> [GIVEN PASSAGE]:
<<<<

The rest of you have checked out your company benefits and find that you DO have STD and LTD plans. Now you want to learn more about Social Security Disability Insurance (SSDI) and Supplemental Security Income (SSI).
(Note: a denial on behalf of an insurance company for LTD does not necessarily have an impact on your ability to successfully apply and be accepted for SSDI coverage.)
Social Security Disability Insurance
If you qualify for Social Security (i.e., if you have acquired at least 40 quarters of Social Security contributions) and are suffering from a disability, you may be able to receive monetary benefits from the Social Security Administration. Also, in some situations these disability benefits may be awarded to you and your dependents.
Social Security Disability Benefits or SSDI are paid to individuals who have worked in the recent years. Usually you have to work 5 out of the last 10 years. For individuals under 31 years old, the requirements are a little different since they have not been in the work force as long.
Under the federal Social Security Disability Act, "disability" means the "inability to engage in any substantial gainful activity by reason of any medically determinable physical or mental impairment which can be expected to last for a continuous period of not less than 12 months or result in death."
The Workbook described at www.disabilitykey.com contains a step-by-step “How To” guide to assist you in documenting your illness/injury symptoms and their impact on your every day normal living activities.

>>>>

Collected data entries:
<<<<

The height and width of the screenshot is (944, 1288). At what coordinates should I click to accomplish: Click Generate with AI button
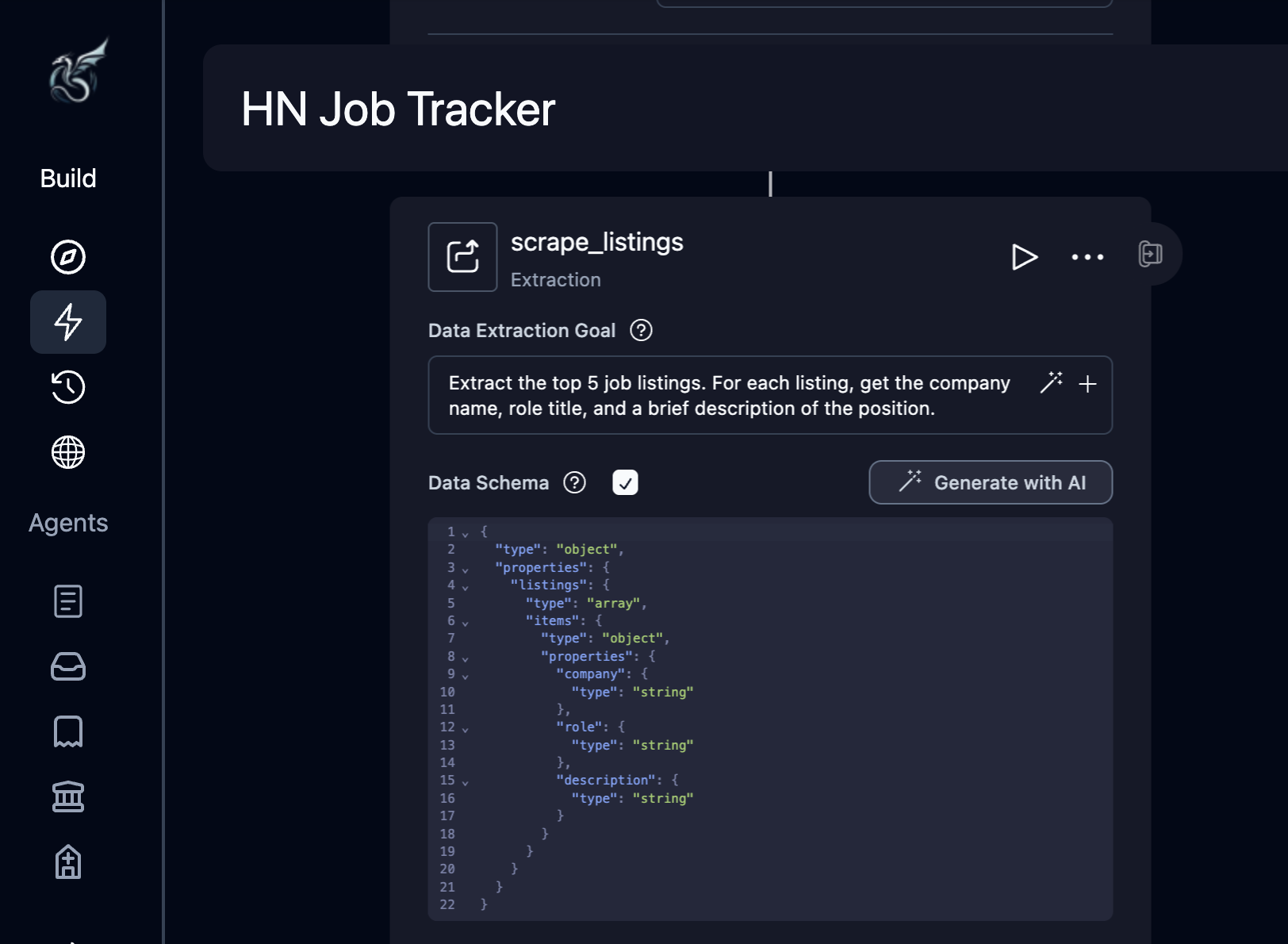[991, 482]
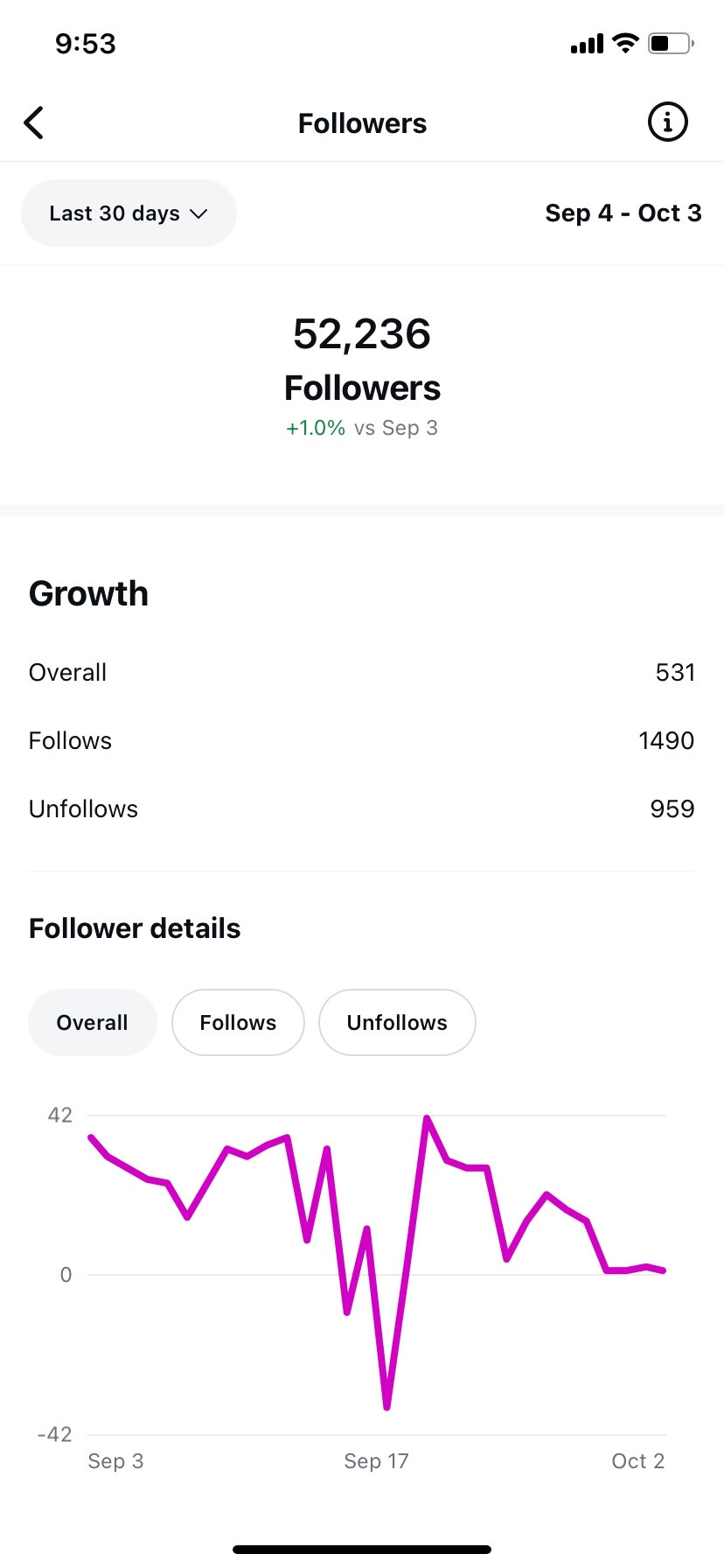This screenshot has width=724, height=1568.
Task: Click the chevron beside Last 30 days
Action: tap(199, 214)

>>>>

> [QUESTIONS ON THE MATERIAL]:
[A] Reproduce the portion of the passage on Social Security Disability Insurance between "(Note: a denial" and "and your dependents.", inclusive.
[B] Translate the following sentence from the passage on Social Security Disability Insurance into Spanish: "Usually you have to work 5 out of the last 10 years."
[C] Extend the passage on Social Security Disability Insurance by writing the material that would come next, beginning after its final sentence.
The entries are unrelated to the work that follows.

> [RESPONSE LIST]:
[A]
(Note: a denial on behalf of an insurance company for LTD does not necessarily have an impact on your ability to successfully apply and be accepted for SSDI coverage.)
Social Security Disability Insurance
If you qualify for Social Security (i.e., if you have acquired at least 40 quarters of Social Security contributions) and are suffering from a disability, you may be able to receive monetary benefits from the Social Security Administration. Also, in some situations these disability benefits may be awarded to you and your dependents.

[B] Por lo general, usted tiene que trabajar 5 de los últimos 10 años.

[C]
Supplemental Security Income (SSI)
The Supplemental Security Income program is funded by the general revenues of the Federal Treasury and is intended to provide a minimum level of income to persons who are aged, disabled, or blind and demonstrate economic need. The SSI program is meant to supplement any income an individual might already have to ensure a certain level of income to meet basic living expenses. The dollar amount received in SSI on a monthly basis varies from person to person and is computed each month, taking into account an individual's current financial situation.
For an individual to be eligible for SSI they must be disabled, or blind, or aged and have little or no income and resources. A person must fit into one of the following categories: Disabled, Blind (20/200 or less in your better eye with glasses or a filed of vision less than 20 degrees), or Aged (refers to be 65 years of age or older).
To be eligible for SSI a person must meet an income as well as resource test. SSI resource limits are set by statue and a person's countable or real personal property, including cash, must not exceed the specified amount to qualify. The current resource limit is $ 2,000 for an individual and $3,000 for a couple. Income includes earned income (which refers to monthly gross earnings), and unearned income such as Social Security Disability Insurance (SSDI) or any other type of benefit or monetary support a person receives. A standardized formula, which takes into account earned and unearned income is used by SSA to compute the dollar amount of SSI cash benefit that a person qualifies for. This formula is applied during the initial eligibility determination and an individual must qualify for some dollar amount of SSI to meet the income test.
The specifics of qualifying for SSI are quite complicated.